Je trouve le principe de l’opération rentrée littéraire Libfly/Le Furet du Nord géniale. On m’a demandé si je voulais participer, j’ai dit oui et on m’a envoyé des livres. JAMAIS on ne m’a demandé de choisir dans une liste. J’adore ça. Au lieu de me retrancher sur des auteurs dont je savais ce qu’ils allaient me raconter, j’ai découvert des romans dont je n’avais aucune idée. Sansal, c’est bien et mal tombé à la fois, j’adore son travail mais niveau découverte c’était raté. Guibourgé, je n’avais jamais entendu parler de lui. Quand j’ai reçu les bonnes feuilles dans ma boîte aux lettres, l’excitation a monté d’un cran. Stock, gage de sérieux. Un auteur inconnu. J’ai eu un frisson de plaisir, augmenté par le fait que non seulement je ne connaissais donc pas cet auteur, mais en plus il n’y avait ni quatrième de couverture, ni dossier de presse pour m’indiquer dans quoi je me lançais. Un titre, seulement, Le Nom de son père, le nom de l’auteur écrit à la main sur le dos du livre et vogue la galère.

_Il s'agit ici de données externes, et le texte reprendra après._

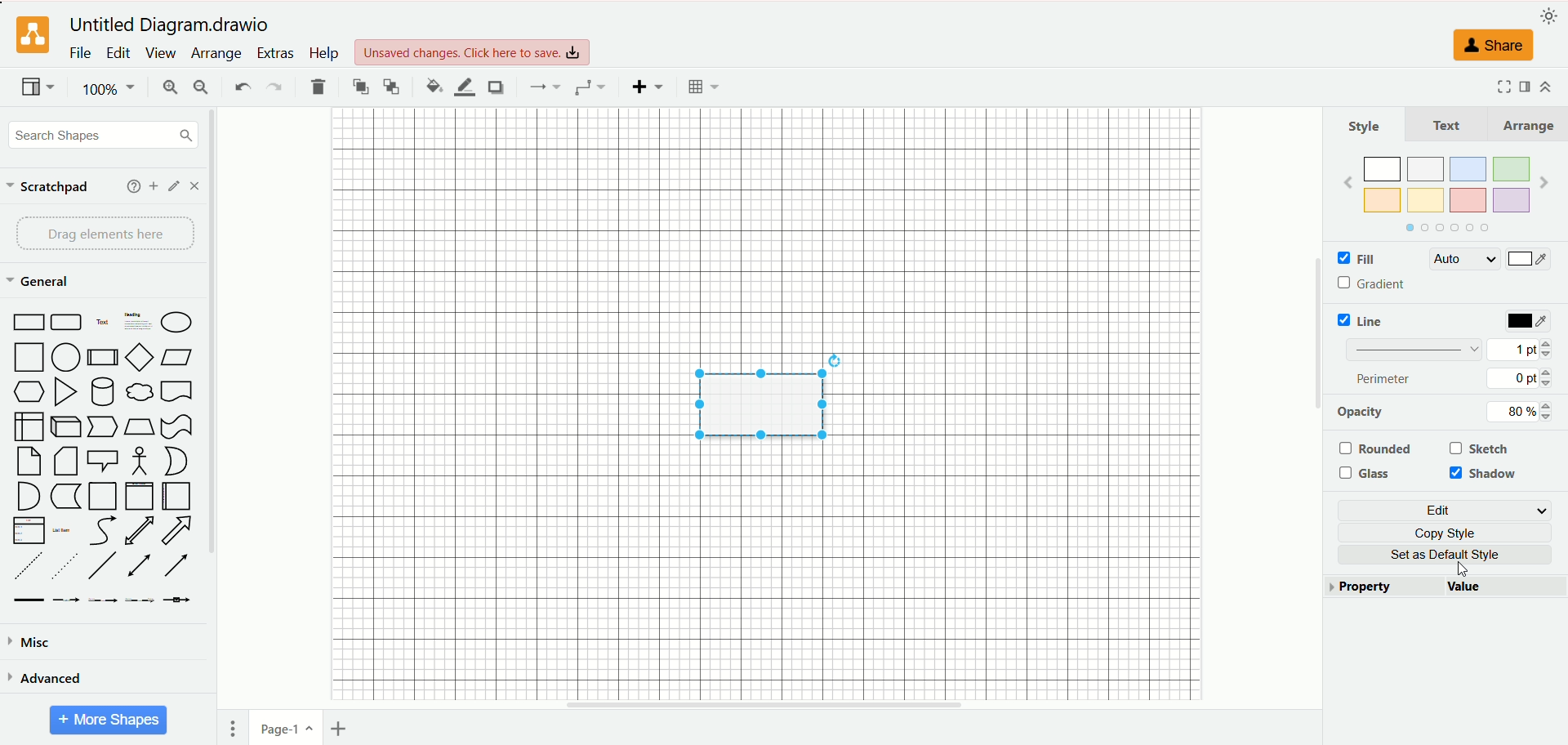  I want to click on to front, so click(362, 86).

J’ai pu commencer ce roman totalement vierge de tout à-priori.
Finalement, la rencontre n’a pas été aussi géniale que ce que j’espérais. J’ai été réellement touchée par les parties racontées par le père, mais d’amour des deux héros ne m’a pas vraiment emballée. Je pense que ça a à voir avec l’écriture, peut-être un peu trop froide pour moi, ou alors avec cette passion dévorante de la montagne qui parcourt tout le roman et qui me passe loin au-dessus… Je ne sais pas, l’alchimie ne s’est pas faite, je ne me suis pas impliquée dans cette histoire et par moments je décrochais complètement. Pourtant, si je suis objective, c’est un roman qui aurait du me plaire. Ce thème du déracinement (ça existe, ce mot?), ce couple improbable, cette disparition … Mais en même temps, j’ai trouvé que ça restait plat au niveau des émotions. Je n’ai pas eu la sensation de rentrer dans la tête des personnages ni de ressentir quoi que ce soit autour de leur histoire d’amour. Le père oui, le père il y a des tripes. Les amants, je les ai trouvés un peu transparents.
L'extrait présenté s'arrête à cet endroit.